Pharmacopsychiatry 2011; 21 - A41
DOI: 10.1055/s-0031-1292482

Emotionalcognitive processing and brain metabolism after pharmacological challenge with ketamine

S Grimm 1, M Scheidegger 1, A Henning 2, M Walter 3, A Weigand 4, H Böker 1, M Bajbouj 1, E Seifritz 1
  • 1Department of Psychiatry, University of Zurich, Switzerland
  • 2Institute for Biomedical Engineering, ETH Zurich, Switzerland
  • 3Department of Psychiatry, University of Magdeburg, Germany
  • 4Cluster Languages of Emotion, Freie Universitaet Berlin, Germany

Ketamine is a potent glutamatergic NMDA receptor antagonist with rapid antidepressant properties, thus providing a valuable research tool for the investigation of the neurobiology of major depressive disorder (MDD).
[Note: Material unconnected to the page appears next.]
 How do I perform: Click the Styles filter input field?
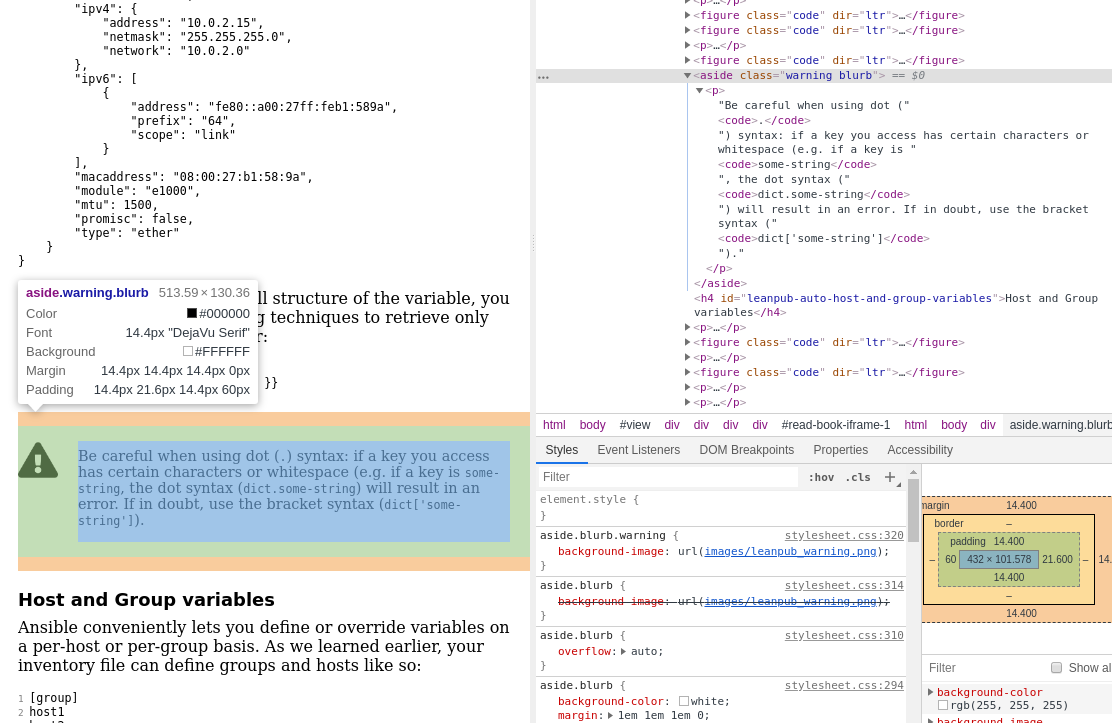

Increasing evidence underscores the role of glutamate dependent neuroplasticity and glutamatergic neurotransmission and metabolism in the pathophysiology of MDD. This multimodal imaging study in 23 healthy subjects aimed at probing the neuropharmacological effects of a single ketamine infusion on fMRI-BOLD responses during emotional/cognitive processing and their relationship to glutamatergic metabolite concentrations assessed by proton magnetic resonance spectroscopy (1H-MRS). During emotional processing there was a brain region-specific increase in negative BOLD responses (NBRs) following ketamine administration. The most significant BOLD differences were found in predominantly limbic brain areas associated with the processing of emotional information and higher-order mental functions. During cognitive processing there was a significant ketamine effect on NBRs in anterior, but not posterior regions of the default- mode network. A strong correlation between glutamate, glutamine, GABA as well as glutamine/glutamate ratios (a putative marker for glutamatergic neurotransmission) and NBRs could be found after ketamine administration.